その記事において今でも印象的だったのは、「ファミ・コン」と真ん中に「・」がついていた事だ。この時点でファミコンという略称で呼ばれていたのはこれで明らかであるのだが、「・」がある時点でまだ一般的ではないな、というのがこれで分かる。まるで、プロレスが力道山時代の初期、「プロのレスリング」という訳で稀に「プロ・レス」と書かれていたのに通じるというものだ。因みに、このおかげで私の祖父などはプロレスを「レス」と呼んでいた。
その雑誌はすでに手元にないのであるが、記憶にある限りピックアップされていたのは「ピンボール」であり、その他任天堂のスポーツゲームがちょこっと紹介されていた程度だったかと思う。この年の7月に、ファミコン初のサードパーティとなったハドソンが「ロードランナー」と、「ナッツアンドミルク」をリリースしているのだが、まだこの時点では「任天堂のハードなのだから任天堂のゲーム」という認識しかなかった。
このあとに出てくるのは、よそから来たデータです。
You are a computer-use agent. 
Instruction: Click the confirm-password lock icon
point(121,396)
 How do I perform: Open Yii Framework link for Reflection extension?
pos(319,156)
そして、前の記事でも触れたよう、このページに関してはモノクロだった。つまり、まだその程度の存在だったという事である。では、当時のコロコロコミックが何を子供達にプッシュしていたのか?それはずばりラジコンである。「ラジコンは増田屋コーポレーションの登録商標です」なので、タミヤなどは「RCカー」などと呼称していたのであるが、同誌で連載していた「ラジコンボーイ」などの影響もあって、普通にラジコンというのがほぼ一般名詞化されていた。
ただ、タミヤとタイアップしていたという事はイコールもちろん組み立て式の「ホビーラジコン」、または「モデルラジコン」が中心だったのだが、プロポと別売りなのが当たり前なので、キットと合わせると軽く3万円超えとなってしまい、小学生向けとしてはあまりにも高すぎるホビーであった。同時期、廉価機と言っても良い「グラスホッパー」なども発売されたとは言え、それでも決して安いとは言えない。お年玉を貯めなければ決して買えない代物であった。
なぜそんなバカ高いホビーを、小学生向けのコロコロコミックでプッシュしていたかは不明だが、他にこれと言ってなかったというのが本当だろう。なので、大抵の子供達にとっては雑誌を眺めるだけで終わったと思われる。一応、チョロQなどもあり、それは子供でも十分買えたものだったが、さすがにラジコンと比べてしまうとショボいのは否めない。そんな本来は大人向けの趣味であるラジコンを、子供達にも楽しめるようにタミヤが苦心の末に考案した結果が、のちの「レーサーミニ四駆」と昇華し、ご存知の様にゲーム業界が打撃を受けるほどの記録的ブームを巻き起こして行ったのである。
話は飛んだが、つまりはまだこの時代はゲーム機というのはその程度の存在だったのだ。また、これより5年ほど前にブームを巻き起こした「スペースインベーダー」の負の遺産により、「ゲームは悪」という風潮が保護者の間では常識となっていた時代でもあった。つまり、ゲームに対する風当たりは今とは比較にならないほど強かったのである。